Brief: Begin at the line that contains "What do you see at coordinates (879, 702)" and stop after the line that contains "at (921, 174).". Convert the entries in that span into a JSON list of strings, one string per line, leaving out blank lines.
|---|
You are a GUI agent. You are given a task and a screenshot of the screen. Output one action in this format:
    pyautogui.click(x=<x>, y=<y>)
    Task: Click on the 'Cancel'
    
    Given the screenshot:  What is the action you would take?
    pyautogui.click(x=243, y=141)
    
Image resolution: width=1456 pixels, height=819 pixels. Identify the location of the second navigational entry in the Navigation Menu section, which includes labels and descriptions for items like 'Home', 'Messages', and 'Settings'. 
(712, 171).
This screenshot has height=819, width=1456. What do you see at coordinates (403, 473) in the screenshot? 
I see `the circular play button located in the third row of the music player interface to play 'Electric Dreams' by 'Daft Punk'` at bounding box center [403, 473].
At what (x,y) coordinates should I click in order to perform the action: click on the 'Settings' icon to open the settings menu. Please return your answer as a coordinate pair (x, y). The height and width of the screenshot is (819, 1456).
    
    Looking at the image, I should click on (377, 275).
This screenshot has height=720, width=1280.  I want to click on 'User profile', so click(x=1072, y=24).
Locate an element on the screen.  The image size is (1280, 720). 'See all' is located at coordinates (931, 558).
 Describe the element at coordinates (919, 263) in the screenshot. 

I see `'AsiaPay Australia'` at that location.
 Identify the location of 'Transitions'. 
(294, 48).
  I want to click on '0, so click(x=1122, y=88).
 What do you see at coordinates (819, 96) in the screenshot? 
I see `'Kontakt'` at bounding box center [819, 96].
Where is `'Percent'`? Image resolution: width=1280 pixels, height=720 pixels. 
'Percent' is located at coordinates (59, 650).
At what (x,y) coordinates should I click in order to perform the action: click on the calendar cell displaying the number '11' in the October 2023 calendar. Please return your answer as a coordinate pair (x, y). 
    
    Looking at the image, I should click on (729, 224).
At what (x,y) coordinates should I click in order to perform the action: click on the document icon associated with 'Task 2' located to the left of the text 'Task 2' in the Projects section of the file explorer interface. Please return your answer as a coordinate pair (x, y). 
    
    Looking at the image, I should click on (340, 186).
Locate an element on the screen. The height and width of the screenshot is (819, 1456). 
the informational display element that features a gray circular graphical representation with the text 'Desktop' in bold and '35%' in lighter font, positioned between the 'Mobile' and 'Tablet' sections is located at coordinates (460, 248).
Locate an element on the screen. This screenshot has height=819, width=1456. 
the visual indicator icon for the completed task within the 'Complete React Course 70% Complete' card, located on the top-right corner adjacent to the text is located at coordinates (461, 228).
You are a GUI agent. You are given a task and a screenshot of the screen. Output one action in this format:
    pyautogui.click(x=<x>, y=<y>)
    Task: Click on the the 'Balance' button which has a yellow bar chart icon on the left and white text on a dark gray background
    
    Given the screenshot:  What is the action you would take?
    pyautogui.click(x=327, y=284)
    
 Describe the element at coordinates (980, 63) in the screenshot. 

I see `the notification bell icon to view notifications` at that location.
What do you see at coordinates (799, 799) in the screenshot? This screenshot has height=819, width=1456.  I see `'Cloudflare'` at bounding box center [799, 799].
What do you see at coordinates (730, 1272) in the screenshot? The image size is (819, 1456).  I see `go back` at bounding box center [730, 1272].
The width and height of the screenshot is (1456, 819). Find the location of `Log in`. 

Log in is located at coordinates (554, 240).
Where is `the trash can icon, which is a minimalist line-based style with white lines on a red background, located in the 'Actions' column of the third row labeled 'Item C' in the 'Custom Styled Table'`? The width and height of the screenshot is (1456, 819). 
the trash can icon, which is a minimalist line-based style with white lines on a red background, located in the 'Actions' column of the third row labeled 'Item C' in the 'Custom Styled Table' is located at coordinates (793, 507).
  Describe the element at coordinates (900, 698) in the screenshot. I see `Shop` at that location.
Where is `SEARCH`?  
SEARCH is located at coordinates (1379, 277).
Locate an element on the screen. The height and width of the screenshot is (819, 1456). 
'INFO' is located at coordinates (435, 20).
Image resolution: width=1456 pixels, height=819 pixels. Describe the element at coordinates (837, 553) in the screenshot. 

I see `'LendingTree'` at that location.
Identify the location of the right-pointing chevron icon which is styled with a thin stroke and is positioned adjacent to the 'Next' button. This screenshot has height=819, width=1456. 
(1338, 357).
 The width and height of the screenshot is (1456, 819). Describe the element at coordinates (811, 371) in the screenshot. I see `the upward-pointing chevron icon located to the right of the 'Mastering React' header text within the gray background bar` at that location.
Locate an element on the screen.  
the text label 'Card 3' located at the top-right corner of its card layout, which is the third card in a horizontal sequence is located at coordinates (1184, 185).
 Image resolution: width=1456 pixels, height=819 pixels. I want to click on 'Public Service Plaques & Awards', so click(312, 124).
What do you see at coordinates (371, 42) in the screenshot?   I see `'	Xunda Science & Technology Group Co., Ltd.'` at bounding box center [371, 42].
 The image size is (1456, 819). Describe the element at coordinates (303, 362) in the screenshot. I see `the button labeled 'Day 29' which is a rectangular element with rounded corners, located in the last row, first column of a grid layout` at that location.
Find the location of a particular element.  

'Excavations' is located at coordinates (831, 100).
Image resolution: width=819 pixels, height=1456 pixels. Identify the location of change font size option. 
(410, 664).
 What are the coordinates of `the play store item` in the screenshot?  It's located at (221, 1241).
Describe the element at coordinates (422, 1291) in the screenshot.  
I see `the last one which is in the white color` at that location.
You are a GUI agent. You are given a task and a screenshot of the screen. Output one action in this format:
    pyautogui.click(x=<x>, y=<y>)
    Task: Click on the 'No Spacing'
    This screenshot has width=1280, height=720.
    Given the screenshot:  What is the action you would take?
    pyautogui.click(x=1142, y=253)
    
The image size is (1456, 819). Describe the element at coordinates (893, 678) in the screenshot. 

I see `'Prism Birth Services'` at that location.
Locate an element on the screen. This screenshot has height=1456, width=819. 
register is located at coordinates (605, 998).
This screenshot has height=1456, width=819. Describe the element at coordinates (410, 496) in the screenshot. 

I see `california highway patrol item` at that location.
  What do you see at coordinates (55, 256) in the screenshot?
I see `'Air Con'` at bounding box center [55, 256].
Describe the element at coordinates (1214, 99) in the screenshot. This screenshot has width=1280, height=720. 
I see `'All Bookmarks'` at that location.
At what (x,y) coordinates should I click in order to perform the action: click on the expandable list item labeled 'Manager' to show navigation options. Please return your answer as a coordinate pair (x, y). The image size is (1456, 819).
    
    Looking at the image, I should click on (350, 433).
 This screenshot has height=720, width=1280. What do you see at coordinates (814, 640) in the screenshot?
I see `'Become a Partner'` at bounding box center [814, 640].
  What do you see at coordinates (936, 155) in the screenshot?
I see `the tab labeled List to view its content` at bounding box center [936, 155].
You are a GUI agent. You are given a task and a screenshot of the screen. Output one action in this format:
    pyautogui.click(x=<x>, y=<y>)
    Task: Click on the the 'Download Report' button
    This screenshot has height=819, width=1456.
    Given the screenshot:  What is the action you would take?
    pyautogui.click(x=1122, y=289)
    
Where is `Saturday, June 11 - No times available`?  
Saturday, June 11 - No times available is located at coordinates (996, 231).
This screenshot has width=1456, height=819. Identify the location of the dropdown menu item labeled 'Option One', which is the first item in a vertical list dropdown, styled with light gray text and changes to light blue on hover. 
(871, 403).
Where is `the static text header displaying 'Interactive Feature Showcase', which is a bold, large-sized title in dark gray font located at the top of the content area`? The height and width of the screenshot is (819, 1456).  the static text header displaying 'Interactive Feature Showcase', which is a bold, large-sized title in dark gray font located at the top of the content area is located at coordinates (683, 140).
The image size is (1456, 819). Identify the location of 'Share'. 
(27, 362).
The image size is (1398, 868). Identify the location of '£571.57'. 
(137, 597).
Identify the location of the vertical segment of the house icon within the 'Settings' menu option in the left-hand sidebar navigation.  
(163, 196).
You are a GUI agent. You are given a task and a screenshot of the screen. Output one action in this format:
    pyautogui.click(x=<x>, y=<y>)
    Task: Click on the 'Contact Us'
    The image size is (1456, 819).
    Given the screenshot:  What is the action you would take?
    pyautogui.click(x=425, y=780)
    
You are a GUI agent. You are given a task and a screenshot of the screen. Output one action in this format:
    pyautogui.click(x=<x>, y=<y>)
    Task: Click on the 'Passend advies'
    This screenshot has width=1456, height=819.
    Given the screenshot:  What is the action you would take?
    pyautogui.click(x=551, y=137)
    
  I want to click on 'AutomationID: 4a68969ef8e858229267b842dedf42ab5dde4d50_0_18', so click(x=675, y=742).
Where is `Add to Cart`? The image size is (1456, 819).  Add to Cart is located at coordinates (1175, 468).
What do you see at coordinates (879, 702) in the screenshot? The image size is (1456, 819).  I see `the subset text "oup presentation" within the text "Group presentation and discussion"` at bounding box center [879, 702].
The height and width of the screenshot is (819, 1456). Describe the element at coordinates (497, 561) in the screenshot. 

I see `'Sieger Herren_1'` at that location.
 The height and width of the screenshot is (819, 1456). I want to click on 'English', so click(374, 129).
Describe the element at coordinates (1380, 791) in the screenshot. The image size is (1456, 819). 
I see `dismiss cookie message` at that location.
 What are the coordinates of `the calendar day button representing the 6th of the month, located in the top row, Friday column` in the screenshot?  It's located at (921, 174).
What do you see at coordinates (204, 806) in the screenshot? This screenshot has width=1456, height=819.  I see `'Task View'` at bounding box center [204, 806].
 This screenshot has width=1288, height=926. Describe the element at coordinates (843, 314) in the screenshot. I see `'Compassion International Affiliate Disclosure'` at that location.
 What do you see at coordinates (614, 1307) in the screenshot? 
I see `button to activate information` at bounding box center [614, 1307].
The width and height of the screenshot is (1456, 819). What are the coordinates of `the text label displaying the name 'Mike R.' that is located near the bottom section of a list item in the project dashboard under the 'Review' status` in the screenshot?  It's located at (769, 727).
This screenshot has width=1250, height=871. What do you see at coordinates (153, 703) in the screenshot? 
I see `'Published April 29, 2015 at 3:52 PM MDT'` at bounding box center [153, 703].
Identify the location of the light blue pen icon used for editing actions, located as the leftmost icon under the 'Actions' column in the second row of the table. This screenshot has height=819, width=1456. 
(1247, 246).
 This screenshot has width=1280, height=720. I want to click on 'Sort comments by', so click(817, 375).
|---|
Worked solution:
[
  "What do you see at coordinates (879, 702) in the screenshot? The image size is (1456, 819).  I see `the subset text \"oup presentation\" within the text \"Group presentation and discussion\"` at bounding box center [879, 702].",
  "The height and width of the screenshot is (819, 1456). Describe the element at coordinates (497, 561) in the screenshot. ",
  "I see `'Sieger Herren_1'` at that location.",
  " The height and width of the screenshot is (819, 1456). I want to click on 'English', so click(374, 129).",
  "Describe the element at coordinates (1380, 791) in the screenshot. The image size is (1456, 819). ",
  "I see `dismiss cookie message` at that location.",
  " What are the coordinates of `the calendar day button representing the 6th of the month, located in the top row, Friday column` in the screenshot?  It's located at (921, 174)."
]